▶ **Instruções da tarefa**
Apresente como tabela Markdown as linhas que vão da que contém "Task: Tap the GIF Keyboard link under the GIF" até a que contém "[x=17, y=879]", incluindo ambas, deixando de fora as linhas em branco. Use as colunas "Posição", com a numeração de cada linha na tabela, e "Texto", com o conteúdo da linha.

▶ **Material a processar**
● ● ● ●

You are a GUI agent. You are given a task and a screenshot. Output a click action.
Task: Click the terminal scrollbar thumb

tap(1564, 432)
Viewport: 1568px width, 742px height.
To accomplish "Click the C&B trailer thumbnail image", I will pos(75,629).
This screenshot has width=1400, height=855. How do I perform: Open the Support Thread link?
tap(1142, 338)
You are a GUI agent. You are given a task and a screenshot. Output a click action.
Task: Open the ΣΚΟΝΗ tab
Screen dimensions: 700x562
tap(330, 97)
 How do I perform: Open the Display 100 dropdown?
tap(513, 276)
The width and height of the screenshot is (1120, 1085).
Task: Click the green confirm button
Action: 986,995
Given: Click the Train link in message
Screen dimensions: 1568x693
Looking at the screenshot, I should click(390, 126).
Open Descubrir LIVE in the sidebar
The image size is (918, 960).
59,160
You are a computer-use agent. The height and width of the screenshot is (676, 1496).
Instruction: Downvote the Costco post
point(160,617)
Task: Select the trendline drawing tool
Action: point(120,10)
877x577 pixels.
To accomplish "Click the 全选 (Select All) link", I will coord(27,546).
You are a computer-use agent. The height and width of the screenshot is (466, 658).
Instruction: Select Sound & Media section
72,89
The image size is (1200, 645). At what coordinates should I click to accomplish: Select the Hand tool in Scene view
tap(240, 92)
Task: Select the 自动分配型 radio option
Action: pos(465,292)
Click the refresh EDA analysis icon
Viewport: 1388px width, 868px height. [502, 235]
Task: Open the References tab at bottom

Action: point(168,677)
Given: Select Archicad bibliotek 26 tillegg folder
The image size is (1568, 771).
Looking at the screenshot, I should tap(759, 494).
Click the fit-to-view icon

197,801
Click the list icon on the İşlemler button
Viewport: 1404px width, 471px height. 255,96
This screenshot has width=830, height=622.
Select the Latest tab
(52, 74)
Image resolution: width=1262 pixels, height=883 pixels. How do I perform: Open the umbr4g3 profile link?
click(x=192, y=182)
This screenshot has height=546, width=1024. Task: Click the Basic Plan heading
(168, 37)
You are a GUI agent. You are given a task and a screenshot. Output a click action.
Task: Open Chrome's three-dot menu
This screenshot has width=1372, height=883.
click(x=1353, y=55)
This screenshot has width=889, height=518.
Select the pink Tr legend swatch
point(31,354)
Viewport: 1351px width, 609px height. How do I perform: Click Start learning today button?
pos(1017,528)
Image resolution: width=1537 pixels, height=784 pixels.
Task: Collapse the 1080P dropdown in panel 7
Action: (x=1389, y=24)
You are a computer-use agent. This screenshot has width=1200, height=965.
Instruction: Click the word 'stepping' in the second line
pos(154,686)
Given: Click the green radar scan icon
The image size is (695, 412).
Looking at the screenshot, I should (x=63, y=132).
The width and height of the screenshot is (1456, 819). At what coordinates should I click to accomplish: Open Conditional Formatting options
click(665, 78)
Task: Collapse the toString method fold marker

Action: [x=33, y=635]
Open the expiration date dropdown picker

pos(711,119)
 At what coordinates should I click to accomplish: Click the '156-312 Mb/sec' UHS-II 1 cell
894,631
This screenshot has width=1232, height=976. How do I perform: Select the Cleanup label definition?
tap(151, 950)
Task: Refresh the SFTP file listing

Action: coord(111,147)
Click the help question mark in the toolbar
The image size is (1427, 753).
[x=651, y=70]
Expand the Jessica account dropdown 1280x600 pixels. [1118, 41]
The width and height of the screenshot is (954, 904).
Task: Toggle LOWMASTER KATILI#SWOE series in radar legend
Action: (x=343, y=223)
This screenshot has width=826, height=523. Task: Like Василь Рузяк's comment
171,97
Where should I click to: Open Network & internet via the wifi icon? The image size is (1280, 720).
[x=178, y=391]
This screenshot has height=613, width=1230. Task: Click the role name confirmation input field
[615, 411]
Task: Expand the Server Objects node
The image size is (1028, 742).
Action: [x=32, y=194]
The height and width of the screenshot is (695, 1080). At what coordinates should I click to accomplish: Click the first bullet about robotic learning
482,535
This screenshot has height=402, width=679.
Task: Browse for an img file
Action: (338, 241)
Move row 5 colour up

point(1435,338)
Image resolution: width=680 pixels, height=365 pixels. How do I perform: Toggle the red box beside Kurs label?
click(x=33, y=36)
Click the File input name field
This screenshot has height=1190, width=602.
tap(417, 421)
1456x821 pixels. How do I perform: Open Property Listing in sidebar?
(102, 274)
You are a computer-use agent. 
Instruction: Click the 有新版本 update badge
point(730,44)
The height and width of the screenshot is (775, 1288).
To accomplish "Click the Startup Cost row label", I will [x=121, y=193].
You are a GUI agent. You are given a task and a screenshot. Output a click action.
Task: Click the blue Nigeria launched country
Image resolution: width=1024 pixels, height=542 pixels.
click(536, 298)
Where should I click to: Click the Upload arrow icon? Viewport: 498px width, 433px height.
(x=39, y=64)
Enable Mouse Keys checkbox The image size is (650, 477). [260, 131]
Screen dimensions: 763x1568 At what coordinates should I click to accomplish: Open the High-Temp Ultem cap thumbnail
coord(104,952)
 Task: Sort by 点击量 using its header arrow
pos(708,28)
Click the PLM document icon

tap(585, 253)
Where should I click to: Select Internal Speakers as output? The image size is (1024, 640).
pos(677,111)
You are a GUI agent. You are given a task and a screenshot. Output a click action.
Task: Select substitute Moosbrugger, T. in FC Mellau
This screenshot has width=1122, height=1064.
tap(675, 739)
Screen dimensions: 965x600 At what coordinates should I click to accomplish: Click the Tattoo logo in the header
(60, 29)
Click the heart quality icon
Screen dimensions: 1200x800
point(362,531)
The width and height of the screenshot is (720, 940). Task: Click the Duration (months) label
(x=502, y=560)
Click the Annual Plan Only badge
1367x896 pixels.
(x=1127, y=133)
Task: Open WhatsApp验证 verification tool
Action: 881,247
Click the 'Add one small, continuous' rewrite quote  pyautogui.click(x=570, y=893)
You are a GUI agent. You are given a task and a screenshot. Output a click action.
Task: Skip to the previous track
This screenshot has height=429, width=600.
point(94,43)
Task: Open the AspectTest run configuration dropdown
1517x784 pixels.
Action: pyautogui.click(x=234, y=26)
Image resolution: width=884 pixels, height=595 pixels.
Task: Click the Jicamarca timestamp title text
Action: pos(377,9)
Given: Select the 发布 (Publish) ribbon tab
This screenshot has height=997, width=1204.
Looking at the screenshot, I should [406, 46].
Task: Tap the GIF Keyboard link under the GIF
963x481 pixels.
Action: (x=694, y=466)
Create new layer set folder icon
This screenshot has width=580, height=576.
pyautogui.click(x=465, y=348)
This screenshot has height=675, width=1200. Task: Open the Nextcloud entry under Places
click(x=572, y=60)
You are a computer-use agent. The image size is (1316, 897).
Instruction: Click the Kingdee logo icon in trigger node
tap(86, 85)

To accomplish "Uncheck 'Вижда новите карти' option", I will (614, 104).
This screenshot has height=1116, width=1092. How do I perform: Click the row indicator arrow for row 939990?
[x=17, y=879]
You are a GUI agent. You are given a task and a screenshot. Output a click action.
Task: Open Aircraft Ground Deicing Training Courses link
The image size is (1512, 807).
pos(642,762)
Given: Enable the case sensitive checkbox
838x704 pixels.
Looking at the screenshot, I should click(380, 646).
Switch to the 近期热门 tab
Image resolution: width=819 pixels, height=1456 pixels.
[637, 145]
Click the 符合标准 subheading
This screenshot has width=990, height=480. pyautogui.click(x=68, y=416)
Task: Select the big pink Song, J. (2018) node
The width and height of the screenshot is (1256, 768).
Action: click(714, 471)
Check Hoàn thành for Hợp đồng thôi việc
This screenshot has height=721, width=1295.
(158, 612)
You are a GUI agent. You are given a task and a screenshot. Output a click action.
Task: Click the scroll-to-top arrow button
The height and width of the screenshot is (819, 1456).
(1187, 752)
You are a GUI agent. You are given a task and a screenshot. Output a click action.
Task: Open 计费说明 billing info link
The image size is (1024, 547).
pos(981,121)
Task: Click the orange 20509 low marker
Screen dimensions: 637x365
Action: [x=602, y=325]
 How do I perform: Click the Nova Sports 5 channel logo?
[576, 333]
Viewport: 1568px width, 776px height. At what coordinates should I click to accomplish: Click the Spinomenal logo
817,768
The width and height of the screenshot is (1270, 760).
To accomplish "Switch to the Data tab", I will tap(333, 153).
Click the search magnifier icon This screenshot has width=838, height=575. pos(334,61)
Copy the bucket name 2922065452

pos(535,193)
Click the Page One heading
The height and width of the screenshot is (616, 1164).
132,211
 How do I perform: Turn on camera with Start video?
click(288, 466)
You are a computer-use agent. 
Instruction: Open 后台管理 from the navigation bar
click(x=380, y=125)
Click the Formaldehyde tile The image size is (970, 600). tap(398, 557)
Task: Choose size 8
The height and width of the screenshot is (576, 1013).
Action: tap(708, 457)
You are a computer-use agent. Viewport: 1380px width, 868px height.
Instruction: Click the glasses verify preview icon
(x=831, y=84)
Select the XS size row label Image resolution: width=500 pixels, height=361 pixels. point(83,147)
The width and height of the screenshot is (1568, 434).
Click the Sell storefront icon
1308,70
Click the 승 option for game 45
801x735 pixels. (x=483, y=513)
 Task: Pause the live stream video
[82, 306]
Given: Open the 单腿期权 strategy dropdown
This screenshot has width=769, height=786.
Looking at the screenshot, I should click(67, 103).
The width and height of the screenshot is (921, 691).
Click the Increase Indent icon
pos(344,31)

● ● ● ●

▶ **Resultado completo**
| Posição | Texto |
|---|---|
| 1 | Task: Tap the GIF Keyboard link under the GIF |
| 2 | 963x481 pixels. |
| 3 | Action: (x=694, y=466) |
| 4 | Create new layer set folder icon |
| 5 | This screenshot has width=580, height=576. |
| 6 | pyautogui.click(x=465, y=348) |
| 7 | This screenshot has height=675, width=1200. Task: Open the Nextcloud entry under Places |
| 8 | click(x=572, y=60) |
| 9 | You are a computer-use agent. The image size is (1316, 897). |
| 10 | Instruction: Click the Kingdee logo icon in trigger node |
| 11 | tap(86, 85) |
| 12 | To accomplish "Uncheck 'Вижда новите карти' option", I will (614, 104). |
| 13 | This screenshot has height=1116, width=1092. How do I perform: Click the row indicator arrow for row 939990? |
| 14 | [x=17, y=879] |